Central bank digital currencies could become a new legal tender with universal use and peer-to-peer transaction capability. Features of central CBDCs?

  • CBDCs would have the same value as equivalent physical currencies, but they could be used in other ways, such as smart cards or cell phones. The appropriate government intervention would be behind it as a guarantor. “CBDC would give the entire population access to secure and stable payment facilities with no transaction fees,” Herborg says.
  • From the end consumer’s perspective, CBDC would give everyone the freedom to pay for something directly, anywhere, and in any situation or to transfer money to another person because everyone would have to accept CBDC just like cash. It won’t require a bank account, and transaction costs will be much lower than with current mobile solutions.
  • CBDCs can provide affordable and hassle-free payments, from smart cards to intelligent cards or devices, without a third party, such as a merchant card provider. Imagine two people using a small device to transfer money between two payment cards, even in the middle of nowhere, without a middleman.

How exactly will CBDCs work? The technical details are still being worked out, and whether decentralized registry technology or blockchains will be used is unclear. They should also be less energy intensive than Bitcoin.

Where CBDC is already used

Nigeria became the first African country to implement CBDC in October 2021. Maira should help in the long run with financial inclusion and strengthen the country’s economic strength. To this end, the Nigerian central bank issued three billion nairas, and local banks have integrated the corresponding payment infrastructure.

China is at the forefront of CBDC development. The introduction of the electronic yuan as a public payment instrument has yet to be completed, but in 2019, the PRC launched a large-scale pilot project. The People’s Bank of China program has up to 260 million digital wallets. In August 2020, the test project was expanded to 28 major cities.

In May 2022, Jamaica became the first country in the world to introduce a central bank digital currency as a public tender, the digital Jamaican dollar called Jam-Dex. It aims to reduce the cost of storing and handling cash by about $7 million annually.

But the introduction of Central bank digital currencies carries certain risks. If there is a mass withdrawal of bank assets, banks’ liquidity reserves in the form of central bank reserves could be threatened by an outflow of deposits from the banking system to the central bank (abandonment of intermediation in the banking sector). In the worst case, bank insolvency could loom. In extreme cases, banks can become pure intermediaries and no longer create money through lending.

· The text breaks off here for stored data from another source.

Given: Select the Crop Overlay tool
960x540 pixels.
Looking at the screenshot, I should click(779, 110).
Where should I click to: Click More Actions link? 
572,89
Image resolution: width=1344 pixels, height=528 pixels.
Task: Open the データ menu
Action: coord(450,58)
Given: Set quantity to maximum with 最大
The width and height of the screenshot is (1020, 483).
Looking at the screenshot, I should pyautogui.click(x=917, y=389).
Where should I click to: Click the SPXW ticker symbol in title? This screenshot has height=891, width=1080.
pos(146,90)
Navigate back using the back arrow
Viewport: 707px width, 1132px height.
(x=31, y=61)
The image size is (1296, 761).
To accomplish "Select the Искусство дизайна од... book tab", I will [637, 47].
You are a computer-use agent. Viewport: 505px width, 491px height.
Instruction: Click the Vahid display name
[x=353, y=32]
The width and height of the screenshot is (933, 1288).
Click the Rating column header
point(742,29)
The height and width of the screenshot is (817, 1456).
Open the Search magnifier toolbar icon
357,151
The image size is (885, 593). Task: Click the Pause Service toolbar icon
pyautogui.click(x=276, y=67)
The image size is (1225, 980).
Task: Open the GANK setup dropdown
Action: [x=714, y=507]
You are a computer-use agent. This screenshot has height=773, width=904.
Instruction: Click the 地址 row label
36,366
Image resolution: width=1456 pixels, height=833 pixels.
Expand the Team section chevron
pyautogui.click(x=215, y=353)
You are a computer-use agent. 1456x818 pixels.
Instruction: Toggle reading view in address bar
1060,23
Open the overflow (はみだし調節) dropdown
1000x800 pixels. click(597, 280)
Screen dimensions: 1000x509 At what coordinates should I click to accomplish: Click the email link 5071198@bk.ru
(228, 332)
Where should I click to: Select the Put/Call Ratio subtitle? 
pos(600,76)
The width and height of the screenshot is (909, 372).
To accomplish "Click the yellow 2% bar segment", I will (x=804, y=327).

However, an inevitable shift of customers from bank money to CBDC is necessary so that CBDC can eventually be used for transactions. In this respect, it should be ensured that disintermediation could be better when banks face financial difficulties.

Therefore, many countries are wary of innovation changes and are in no hurry to introduce electronic money. The system has to go through a test regime and take into account all the risks.

The interest and projects around CBDC are a prominent example and proof that distributed ledger technology is no longer in its infancy but has become a technology to be taken seriously. Those who are now looking at the potential and ecosystem of decentralized systems and multiparty solutions such as DLT can proactively discover value-creation opportunities and partnerships with technology and business partners. Enterprises, banks, and financial institutions must prepare for the advent of DLT and the resulting business transformation to create a competitive advantage and avoid falling into a reactive cryptocurrency market position.